Eine noch tiefere molekulare Remission (MR4, d.h. BCR-ABL ≤ 0,01%IS) konnten bei 26% vs. 44% bzw. 50% beobachtet werden (jeweils p<0,0001), und eine vollständige molekulare Remission (MR4,5, d.h. BCR-ABL ≤ 0,0032%IS) erreichten 15% der Imatinib-Patienten und 28% bzw. 32% derer unter Nilotinib (p=0,0003 bzw. p<0,0001). Auch hier war der Unterschied in allen Sokal-Risikogruppen signifikant.

Zwölf Patienten im Imatinib-Arm zeigten eine Progression in die akute Phase bzw. Blastenkrise, gegenüber zwei bzw. drei Patienten in den beiden Nilotinib-Armen, so Saglio.

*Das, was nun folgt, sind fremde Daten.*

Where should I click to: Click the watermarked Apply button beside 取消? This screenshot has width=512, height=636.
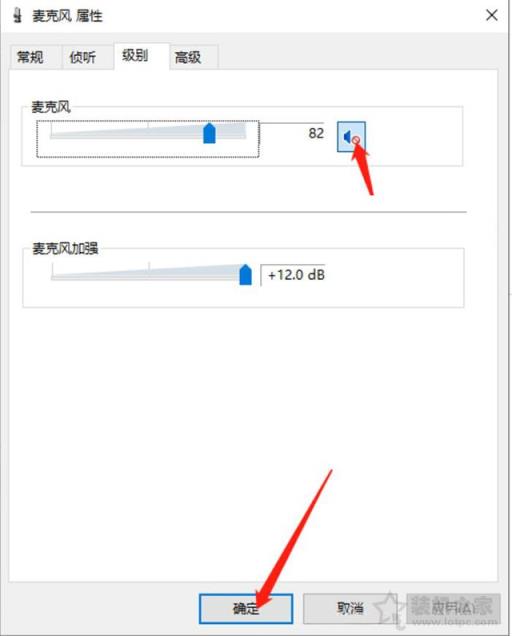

Für die Patienten, die progredient waren, lag die mediane Überlebensdauer bei 10,5 Monaten, während im Gesamt-Studienkollektiv nach drei Jahren noch weit über 90% der Patienten am Leben sind: 94% im Imatinib-Arm und 95,1% bzw. 97,0% in den beiden Nilotinib-Armen. Die Unterschiede sind derzeit noch nicht statistisch signifikant, wohl hingegen, wenn man nur die CML-bedingten Todesfälle berücksichtigt: Dann liegen die Überlebensraten bei 95,2% für Imatinib sowie bei 98,1% für zweimal 300 mg/d Nilotinib (p=0,0356) und bei 98,5% für zweimal 400 mg/d (p=0,0159).

Bei weiter sehr akzeptabler Verträglichkeit, so Prof. Saglio, lassen sich also mit Nilotinib signifikant häufiger und signifikant schneller molekulare Remissionen erreichen. Gleichzeitig sind die Patienten unter Nilotinib einem signifikant geringeren Risiko für eine Progression zu akzelerierter Phase oder Blastenkrise und dem dadurch bedingten Mortalitätsrisiko ausgesetzt.